A Firstness is exemplified in every quality of a total feeling. It is perfectly simple and without parts; and everything has its quality. Thus the tragedy of King Lear has its Firstness, its flavor sui generis. That wherein all such qualities agree is universal Firstness, the very being of Firstness. The word possibility fits it, except that possibility implies a relation to what exists, while universal Firstness is the mode of being of itself. That is why a new word was required for it. Otherwise, “possibility” would have answered the purpose. …

To express the Firstness of Thirdness, the peculiar flavor or color of mediation, we have no really good word. Mentality is, perhaps, as good as any, poor and inadequate as it is. Here, then, are three kinds of Firstness, qualitative possibility, existence, mentality, resulting from applying Firstness to the three categories. We might strike new words for them: primity, secundity, tertiality.

CP 1.530-33

At one point in his ‘Guess at the Riddle’ (EP1:275), Peirce identifies Firstness with indeterminacy, which (as we've seen above) is a necessary character of symbols. This creative aspect of tertiality (and of mentality) often appears as artistic “inspiration” (breathing in). Another common metaphor is the flow of water, the “water of life”:

… the pure inspiration flow leaves one with a sense of gratitude and wonder, and no sense of ‘I did it’ – only the Muse. That level of mind – the cool water … This is just the clear spring – it reflects all things and feeds all things but is of itself transparent. Hitting on it, one could try to trace it to the source; but that writes no poems and is in a sense ingratitude. Or one can see where it goes: to all things and in all things. The hidden water underground.
Gary Snyder (1969, 56-7)
Where Alph, the sacred river, ran
Through caverns measureless to man
Down to a sunless sea.
— Coleridge, ‘Kubla Khan’
… the central literary tradition, like the river Alpheus, goes underground for long periods and resurfaces unpredictably.
Frye (1990, 49)
Regardless of the site we choose for our excavation, we shall always hit at the same ancient underground river which feeds the springs of all art and discovery.
— Koestler (1964, 391)
And if we listen closely, we can also hear it in the many rivers of Finnegans Wake or the Talking Heads' ‘Once in a Lifetime’ (1980) …

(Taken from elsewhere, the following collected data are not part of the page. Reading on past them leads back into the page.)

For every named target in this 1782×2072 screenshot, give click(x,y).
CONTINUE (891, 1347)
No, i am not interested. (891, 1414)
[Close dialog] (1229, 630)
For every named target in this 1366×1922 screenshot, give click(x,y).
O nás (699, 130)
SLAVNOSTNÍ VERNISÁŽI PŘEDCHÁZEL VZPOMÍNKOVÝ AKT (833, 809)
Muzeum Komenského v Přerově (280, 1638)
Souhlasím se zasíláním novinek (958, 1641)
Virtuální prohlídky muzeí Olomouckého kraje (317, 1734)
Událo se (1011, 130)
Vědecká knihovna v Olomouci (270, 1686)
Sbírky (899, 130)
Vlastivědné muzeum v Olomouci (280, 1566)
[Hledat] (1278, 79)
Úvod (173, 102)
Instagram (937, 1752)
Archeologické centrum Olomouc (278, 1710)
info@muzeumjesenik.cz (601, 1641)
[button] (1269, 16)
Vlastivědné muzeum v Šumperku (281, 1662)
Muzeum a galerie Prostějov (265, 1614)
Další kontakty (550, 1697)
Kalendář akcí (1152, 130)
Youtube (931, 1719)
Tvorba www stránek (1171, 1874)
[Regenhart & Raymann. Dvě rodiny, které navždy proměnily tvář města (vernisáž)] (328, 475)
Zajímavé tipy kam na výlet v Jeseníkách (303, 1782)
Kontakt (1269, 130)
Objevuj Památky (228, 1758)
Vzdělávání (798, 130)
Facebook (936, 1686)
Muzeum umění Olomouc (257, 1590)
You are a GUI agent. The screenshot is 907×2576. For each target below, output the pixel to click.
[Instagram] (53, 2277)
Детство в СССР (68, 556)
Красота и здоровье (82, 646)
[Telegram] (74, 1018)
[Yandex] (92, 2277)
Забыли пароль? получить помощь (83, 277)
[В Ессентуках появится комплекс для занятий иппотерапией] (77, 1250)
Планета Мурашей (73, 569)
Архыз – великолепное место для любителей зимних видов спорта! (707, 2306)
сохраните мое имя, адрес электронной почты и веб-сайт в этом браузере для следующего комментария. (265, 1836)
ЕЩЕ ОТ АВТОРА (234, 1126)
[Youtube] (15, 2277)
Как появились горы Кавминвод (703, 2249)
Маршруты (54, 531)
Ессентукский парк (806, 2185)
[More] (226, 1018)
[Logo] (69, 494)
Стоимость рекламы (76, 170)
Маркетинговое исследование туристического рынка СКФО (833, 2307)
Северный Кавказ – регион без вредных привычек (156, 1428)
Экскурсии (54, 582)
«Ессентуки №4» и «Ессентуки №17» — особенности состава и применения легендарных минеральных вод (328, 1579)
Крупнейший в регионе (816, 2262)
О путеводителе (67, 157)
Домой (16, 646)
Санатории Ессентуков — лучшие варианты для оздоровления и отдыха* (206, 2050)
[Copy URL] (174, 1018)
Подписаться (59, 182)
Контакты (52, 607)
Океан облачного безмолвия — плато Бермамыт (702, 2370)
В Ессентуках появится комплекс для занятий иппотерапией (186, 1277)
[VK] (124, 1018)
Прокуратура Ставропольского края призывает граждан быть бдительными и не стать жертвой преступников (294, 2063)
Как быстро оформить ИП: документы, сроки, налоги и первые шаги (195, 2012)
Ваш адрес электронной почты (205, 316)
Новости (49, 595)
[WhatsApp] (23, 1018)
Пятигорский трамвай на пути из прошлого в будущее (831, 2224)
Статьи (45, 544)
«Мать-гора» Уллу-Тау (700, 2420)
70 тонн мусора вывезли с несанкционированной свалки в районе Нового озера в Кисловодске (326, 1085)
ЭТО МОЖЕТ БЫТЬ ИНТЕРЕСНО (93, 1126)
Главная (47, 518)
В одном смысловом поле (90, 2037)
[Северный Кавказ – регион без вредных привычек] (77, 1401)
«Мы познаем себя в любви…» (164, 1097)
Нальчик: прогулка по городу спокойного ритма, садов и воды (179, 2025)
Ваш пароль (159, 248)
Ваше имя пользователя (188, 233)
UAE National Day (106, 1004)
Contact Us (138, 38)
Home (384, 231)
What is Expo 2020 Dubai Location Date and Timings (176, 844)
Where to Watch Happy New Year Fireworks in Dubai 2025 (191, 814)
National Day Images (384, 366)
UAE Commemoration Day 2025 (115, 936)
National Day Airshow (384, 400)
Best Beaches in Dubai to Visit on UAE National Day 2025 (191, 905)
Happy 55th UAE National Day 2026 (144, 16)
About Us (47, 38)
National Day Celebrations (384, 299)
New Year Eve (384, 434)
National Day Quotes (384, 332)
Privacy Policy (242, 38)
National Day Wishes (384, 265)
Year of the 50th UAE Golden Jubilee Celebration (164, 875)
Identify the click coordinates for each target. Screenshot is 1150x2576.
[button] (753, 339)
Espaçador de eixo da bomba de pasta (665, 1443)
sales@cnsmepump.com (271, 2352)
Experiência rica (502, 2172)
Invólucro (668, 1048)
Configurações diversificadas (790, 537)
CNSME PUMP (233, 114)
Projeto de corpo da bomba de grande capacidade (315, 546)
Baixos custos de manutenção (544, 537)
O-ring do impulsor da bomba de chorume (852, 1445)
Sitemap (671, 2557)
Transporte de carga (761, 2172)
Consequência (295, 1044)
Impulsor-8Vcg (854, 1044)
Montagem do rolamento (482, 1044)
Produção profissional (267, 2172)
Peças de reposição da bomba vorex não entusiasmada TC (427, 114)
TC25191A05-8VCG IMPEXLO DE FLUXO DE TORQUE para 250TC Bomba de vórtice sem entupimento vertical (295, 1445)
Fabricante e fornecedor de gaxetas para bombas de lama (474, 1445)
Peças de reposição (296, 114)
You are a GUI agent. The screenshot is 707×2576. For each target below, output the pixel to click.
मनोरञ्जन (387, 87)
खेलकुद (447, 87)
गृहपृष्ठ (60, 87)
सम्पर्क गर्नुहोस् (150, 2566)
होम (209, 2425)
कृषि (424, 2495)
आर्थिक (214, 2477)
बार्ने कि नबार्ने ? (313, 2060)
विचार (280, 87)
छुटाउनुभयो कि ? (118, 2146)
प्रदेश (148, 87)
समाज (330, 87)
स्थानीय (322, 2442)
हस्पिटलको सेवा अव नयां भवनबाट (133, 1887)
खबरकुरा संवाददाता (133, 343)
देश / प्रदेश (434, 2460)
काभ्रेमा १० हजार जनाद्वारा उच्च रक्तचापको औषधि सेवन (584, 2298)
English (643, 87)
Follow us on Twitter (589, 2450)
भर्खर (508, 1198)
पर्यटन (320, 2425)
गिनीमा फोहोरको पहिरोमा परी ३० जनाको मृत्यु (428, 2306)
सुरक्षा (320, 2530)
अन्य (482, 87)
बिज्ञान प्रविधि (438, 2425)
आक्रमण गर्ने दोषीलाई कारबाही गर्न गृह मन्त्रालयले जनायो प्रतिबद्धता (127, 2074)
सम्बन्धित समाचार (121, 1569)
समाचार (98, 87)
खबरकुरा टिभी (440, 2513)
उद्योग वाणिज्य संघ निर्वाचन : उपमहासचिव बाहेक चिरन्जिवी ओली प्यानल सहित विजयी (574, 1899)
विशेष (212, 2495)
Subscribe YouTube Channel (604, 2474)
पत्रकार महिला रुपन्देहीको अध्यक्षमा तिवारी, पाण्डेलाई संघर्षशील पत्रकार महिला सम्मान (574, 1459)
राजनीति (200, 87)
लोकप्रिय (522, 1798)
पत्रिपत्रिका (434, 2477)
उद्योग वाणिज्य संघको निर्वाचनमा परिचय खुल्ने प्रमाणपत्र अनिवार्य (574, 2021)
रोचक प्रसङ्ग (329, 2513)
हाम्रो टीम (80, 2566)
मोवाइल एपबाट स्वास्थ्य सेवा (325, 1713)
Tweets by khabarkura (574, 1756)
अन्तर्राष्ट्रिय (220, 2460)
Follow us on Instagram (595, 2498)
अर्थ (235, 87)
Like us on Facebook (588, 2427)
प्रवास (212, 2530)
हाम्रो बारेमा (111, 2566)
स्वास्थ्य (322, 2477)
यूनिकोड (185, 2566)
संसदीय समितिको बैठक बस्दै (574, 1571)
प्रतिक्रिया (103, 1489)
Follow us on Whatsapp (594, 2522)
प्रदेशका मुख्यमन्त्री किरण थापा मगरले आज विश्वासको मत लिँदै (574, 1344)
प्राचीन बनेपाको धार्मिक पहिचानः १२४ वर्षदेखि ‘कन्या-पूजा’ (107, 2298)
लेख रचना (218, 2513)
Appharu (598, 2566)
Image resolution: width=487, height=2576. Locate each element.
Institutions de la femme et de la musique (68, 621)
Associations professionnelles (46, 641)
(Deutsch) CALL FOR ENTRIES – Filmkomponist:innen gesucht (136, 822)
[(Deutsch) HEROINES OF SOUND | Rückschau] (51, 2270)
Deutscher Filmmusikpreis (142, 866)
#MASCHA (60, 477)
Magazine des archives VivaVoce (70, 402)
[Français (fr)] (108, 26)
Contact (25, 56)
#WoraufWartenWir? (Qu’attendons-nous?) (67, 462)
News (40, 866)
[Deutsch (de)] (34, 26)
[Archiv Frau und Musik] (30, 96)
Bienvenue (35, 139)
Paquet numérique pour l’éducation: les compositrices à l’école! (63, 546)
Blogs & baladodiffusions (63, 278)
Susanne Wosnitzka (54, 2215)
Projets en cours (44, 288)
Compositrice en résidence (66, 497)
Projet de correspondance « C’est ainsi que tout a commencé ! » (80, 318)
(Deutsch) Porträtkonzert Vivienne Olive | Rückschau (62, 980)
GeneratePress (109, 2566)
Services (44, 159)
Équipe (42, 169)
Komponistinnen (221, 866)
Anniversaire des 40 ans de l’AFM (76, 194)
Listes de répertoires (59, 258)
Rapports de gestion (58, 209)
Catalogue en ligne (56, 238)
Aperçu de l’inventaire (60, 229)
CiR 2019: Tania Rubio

You create the space you inhabit by living the time.

To affect the quality of the day, that is the highest of arts.
Thoreau, Walden, chp. 2
The way-seeking mind arises in this moment. A way-seeking moment arises in this mind. It is the same with practice and with attaining the way.
Know that in this way there are myriads of forms and hundreds of grasses throughout the entire earth, and yet each grass and each form itself is the entire earth. The study of this is the beginning of practice.
— Dogen, ‘Uji’ (Tanahashi 2010, 105)
The end of all beginnings is to be found in this Day: Turn ye not a blind eye unto it.
— Bahá'u'lláh, Tabernacle of Unity
One night when Dongpo visited Mount Lu, he was enlightened upon hearing the sound of the valley stream. He composed the following verse, which he presented to Changzong:
Valley sounds are the long, broad tongue.
Mountain colors are no other than the unconditioned body.
Eighty-four thousand verses are heard through the night.
What can I say about this in the future?